Planning a Microsoft Access Database Application:

To design a Microsoft Access Database application, you will first need to define the purpose of the application by determining how it will be used and what are the results that it must produce. You can gather this information by talking to the people who will be using the application. You will want to list the tasks that the users must perform with the database and gather together examples of the current paper forms and reports that they use and produce.

This previous article: Planning the Relational Database covers the initial stages of designing the actual relational database design, which should be covered before designing the Microsoft Access database user interface.

A variety of options are available for you to consider when you design a Microsoft Access application interface. After analyzing the database users need and workflow, you can then decide how users should be able to navigate through your application and complete their tasks, and whether you should work from within one Microsoft Access form, or move from one form to another. You can use standard Windows components that users will be familiar with, such as buttons, menus, text boxes, list and combo boxes and scroll bars. Some of the customised navigation tools that you can incorporate into your application design include command buttons, custom menu commands and custom toolbar buttons. You can also design an interface that controls how the database application will start-up and what parts of the database application are available to individuals or groups of the database users. Other elements of the graphical user interface that you should consider are the layout that you should use, how you will group particular objects and the logic that you will apply to allow the user to move from one object to another.
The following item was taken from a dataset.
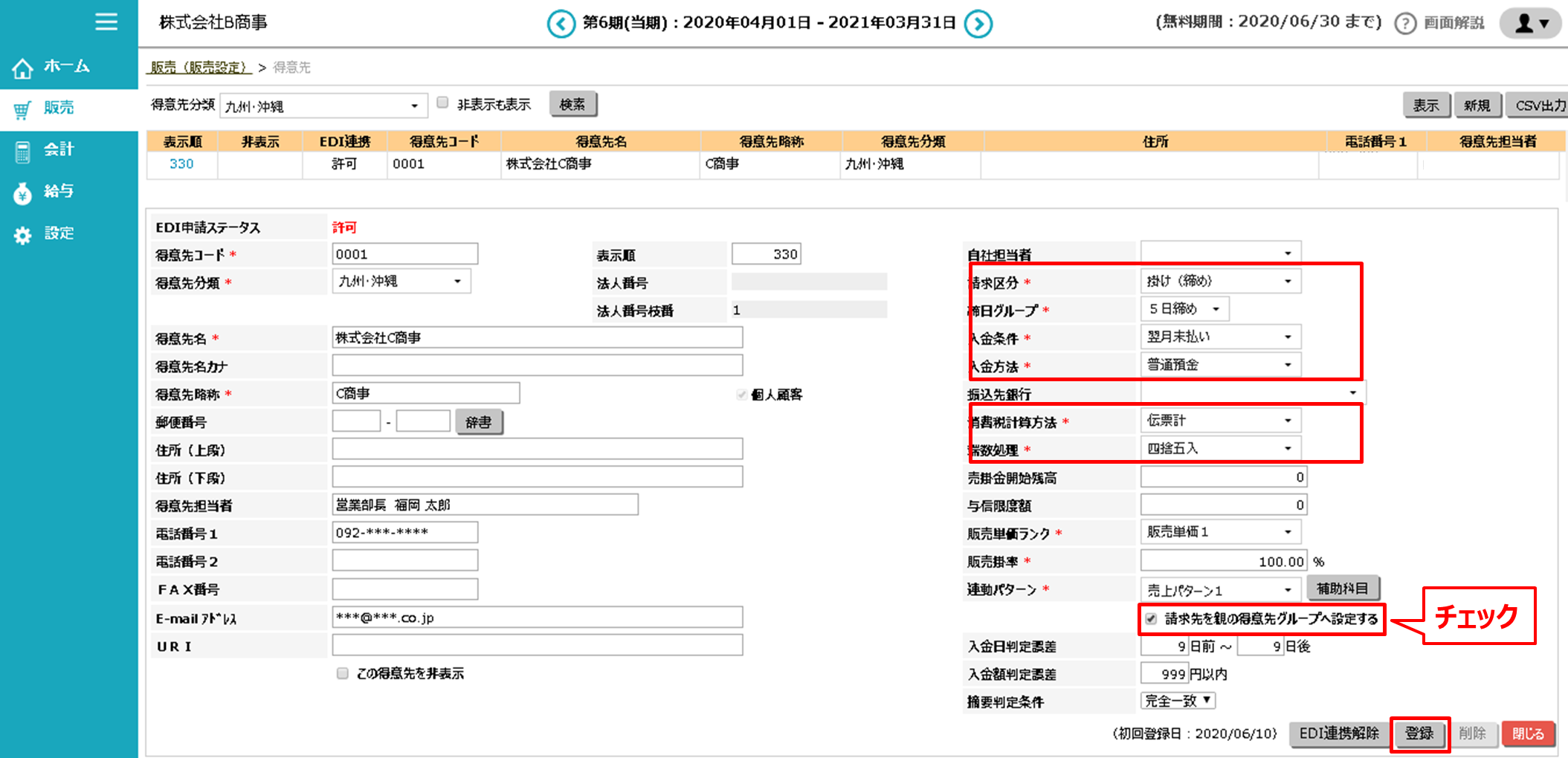Click the 得意先名カナ input field

pos(537,366)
As you will be designing database queries, forms, reports and other objects based upon your database table design, it is extremely important that you take time up front to plan a sound database structure and it's relationships. Problems that occur in the initial database table designs can negatively filter throughout an application. As you analyze the data that the users will be working with, separate it into different subjects, each of which will become an entity. You can eliminate data redundancy and inconsistent data dependency by normalizing your data to ensure that all tables are in at least third normal form

After you have designed the tables and added some sample data, you're ready to create queries to display the data in your forms. By examining the forms that you will need to produce, you can determine how the queries should be designed. Then, by creating queries, you can test your table structures to see if they can produce the results that you need. When you are ready to design your forms, it's a good idea to clarify with your application users whether or not you must adhere to the paper-form layout. Your forms in Microsoft Access can include custom features such as macros, event procedures, object grouping, or other queries that support form objects.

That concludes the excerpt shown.